2018 Ohio 4690
Ohio Ct. App.2018Background
- Craig A. Thompson was convicted by a jury of complicity to commit burglary and sentenced to six years in prison; his direct appeal was previously affirmed.
- Thompson filed a pro se post-conviction petition that was denied; that denial is the subject of a pending appeal.
- Two cell phones seized by police were admitted into evidence at Thompson’s trial.
- Thompson filed a pro se motion seeking return of the two phones (to his parents), noting no forfeiture proceedings had been brought.
- The trial court denied the motion, concluding the phones might have future evidentiary value while Thompson’s post-conviction appeal was pending.
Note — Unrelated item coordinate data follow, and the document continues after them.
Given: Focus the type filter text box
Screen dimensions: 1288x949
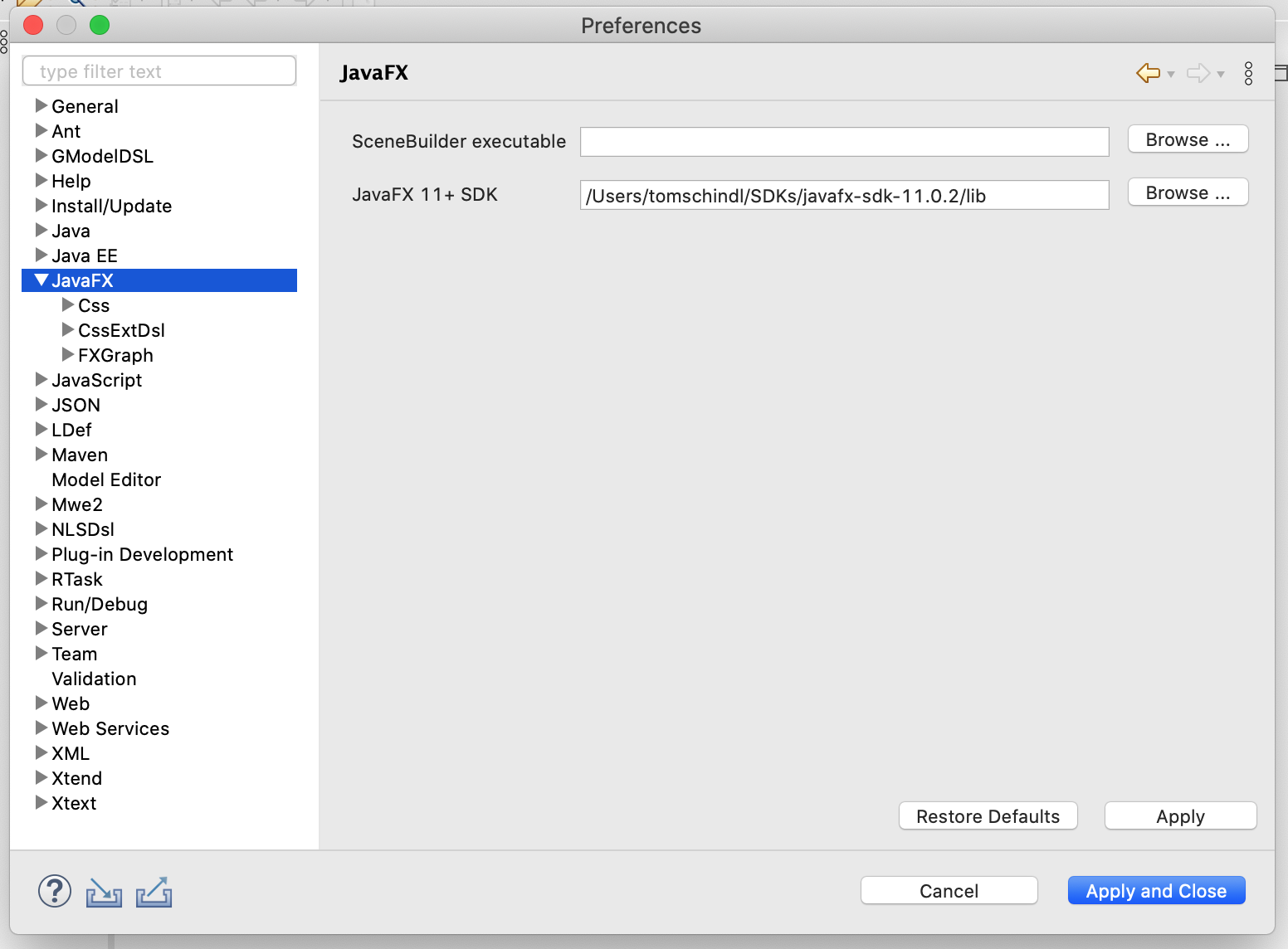Looking at the screenshot, I should (x=159, y=71).

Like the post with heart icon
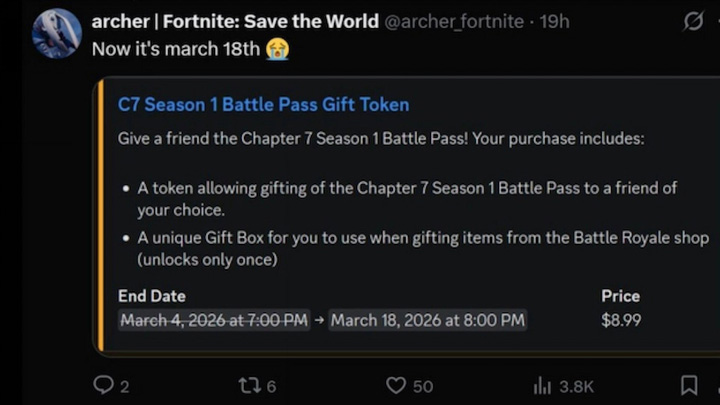[x=397, y=385]
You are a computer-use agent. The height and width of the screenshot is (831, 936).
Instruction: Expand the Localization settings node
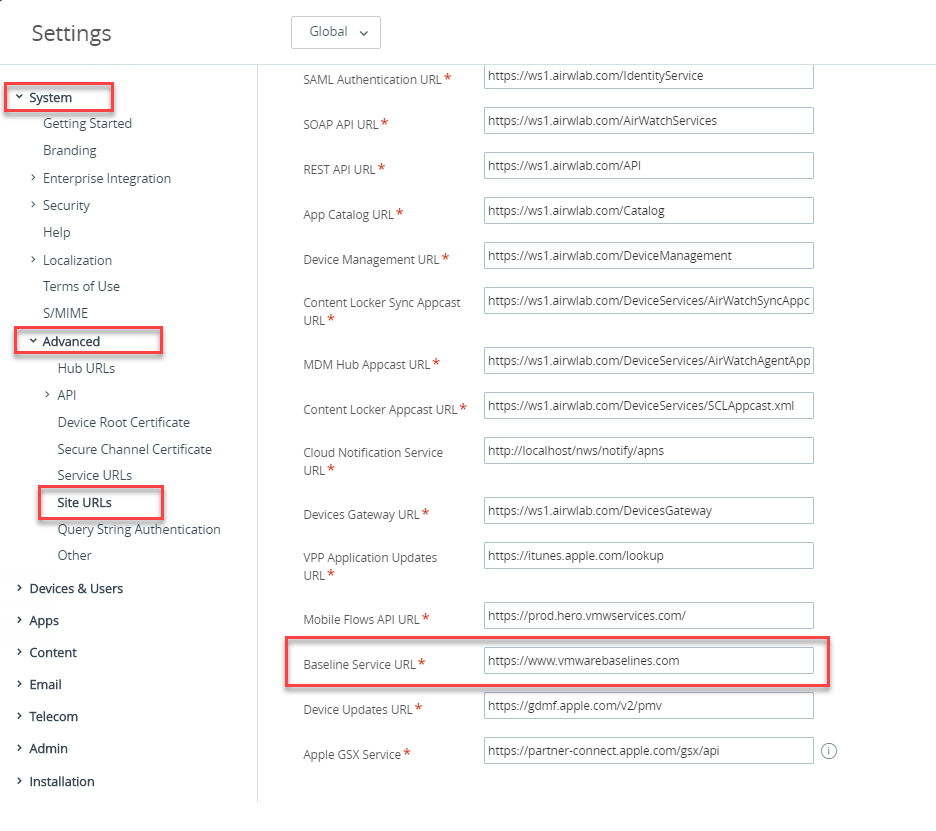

- Thompson appealed the denial; the appellate court affirmed, applying R.C. 2981.11(A)(1) and reviewing for abuse of discretion.
Issues
| Issue | Plaintiff's Argument (State) | Defendant's Argument (Thompson) | Held |
|---|---|---|---|
| Whether the trial court abused its discretion by denying return of lawfully seized property | The phones may be needed as evidence if Thompson’s convictions are vacated and the case is retried; R.C. 2981.11(A)(1) permits holding property for evidentiary or other lawful purposes | The State never pursued forfeiture; phones have no evidentiary value (no calls/texts linking him) and withholding them violates his Fourth Amendment rights | Affirmed: court did not abuse its discretion — R.C. 2981.11(A)(1) allows continued custody while property may be needed as evidence given the pending post-conviction appeal |
Key Cases Cited
- (No authorities with official reporter citations appear in the opinion provided.)